Stored data entries:
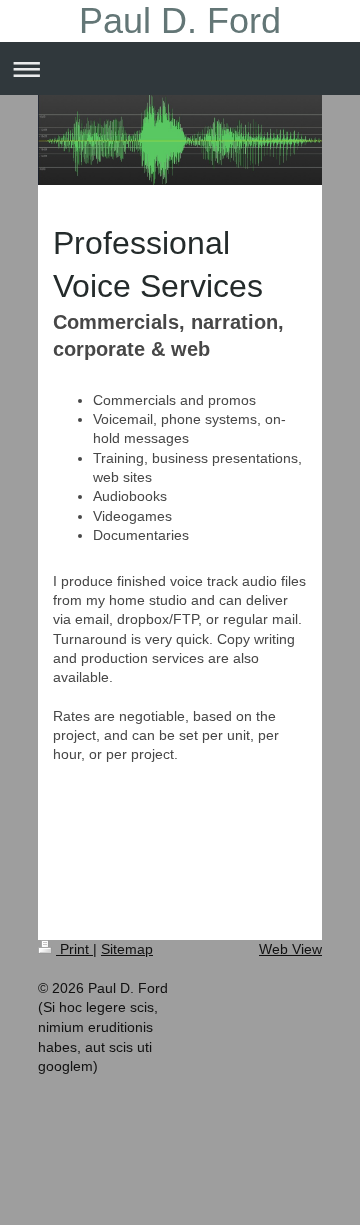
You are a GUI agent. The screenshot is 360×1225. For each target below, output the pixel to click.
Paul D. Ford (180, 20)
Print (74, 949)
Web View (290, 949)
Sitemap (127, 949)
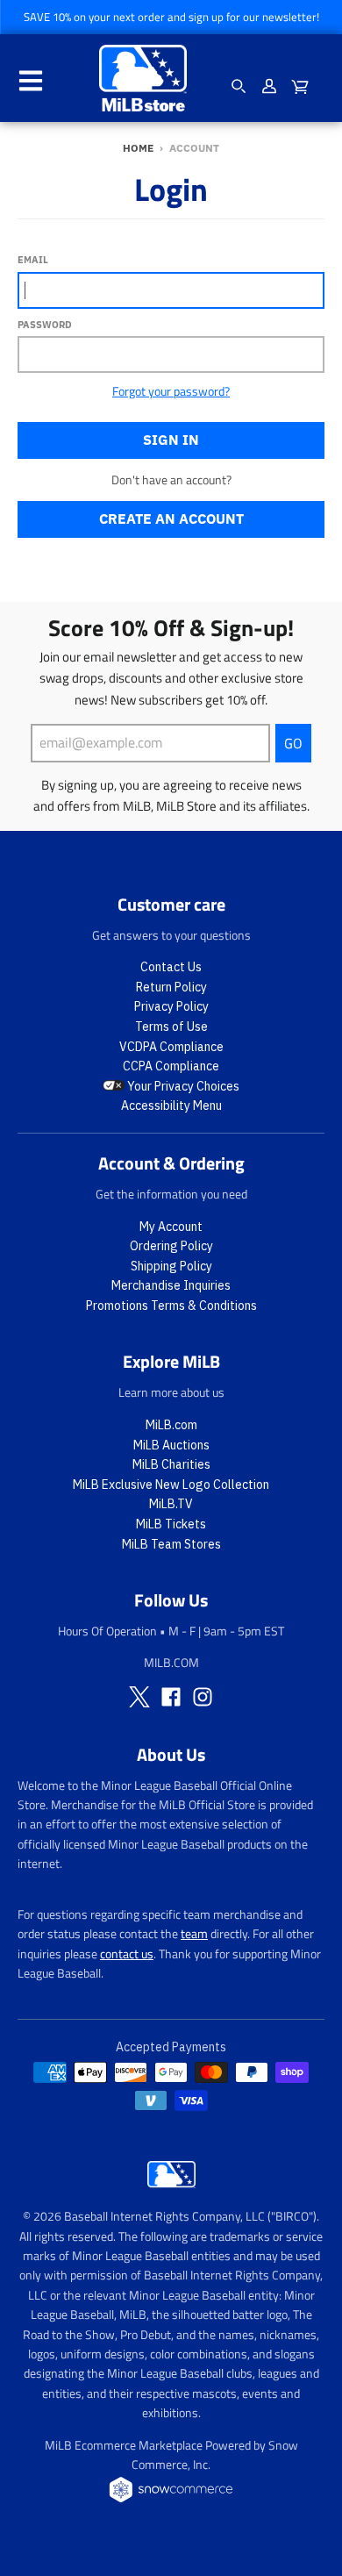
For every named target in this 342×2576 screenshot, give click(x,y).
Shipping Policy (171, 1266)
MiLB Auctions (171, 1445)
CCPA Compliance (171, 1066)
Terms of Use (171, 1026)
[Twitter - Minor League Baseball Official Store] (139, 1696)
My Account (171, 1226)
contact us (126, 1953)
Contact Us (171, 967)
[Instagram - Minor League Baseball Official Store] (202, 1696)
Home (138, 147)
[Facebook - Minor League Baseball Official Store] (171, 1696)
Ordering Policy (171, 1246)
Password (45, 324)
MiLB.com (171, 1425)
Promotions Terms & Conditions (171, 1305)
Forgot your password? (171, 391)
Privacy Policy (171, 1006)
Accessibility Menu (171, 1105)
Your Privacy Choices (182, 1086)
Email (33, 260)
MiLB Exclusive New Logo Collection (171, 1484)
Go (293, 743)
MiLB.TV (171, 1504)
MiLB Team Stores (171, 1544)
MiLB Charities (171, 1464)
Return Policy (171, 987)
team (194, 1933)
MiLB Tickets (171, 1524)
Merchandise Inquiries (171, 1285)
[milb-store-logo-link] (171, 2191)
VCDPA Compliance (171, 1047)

** THE PROBLEM **
For the word "Privacy", show every line of the entries that holds it.

** EXPECTED OUTPUT **
Privacy Policy (171, 1006)
Your Privacy Choices (182, 1086)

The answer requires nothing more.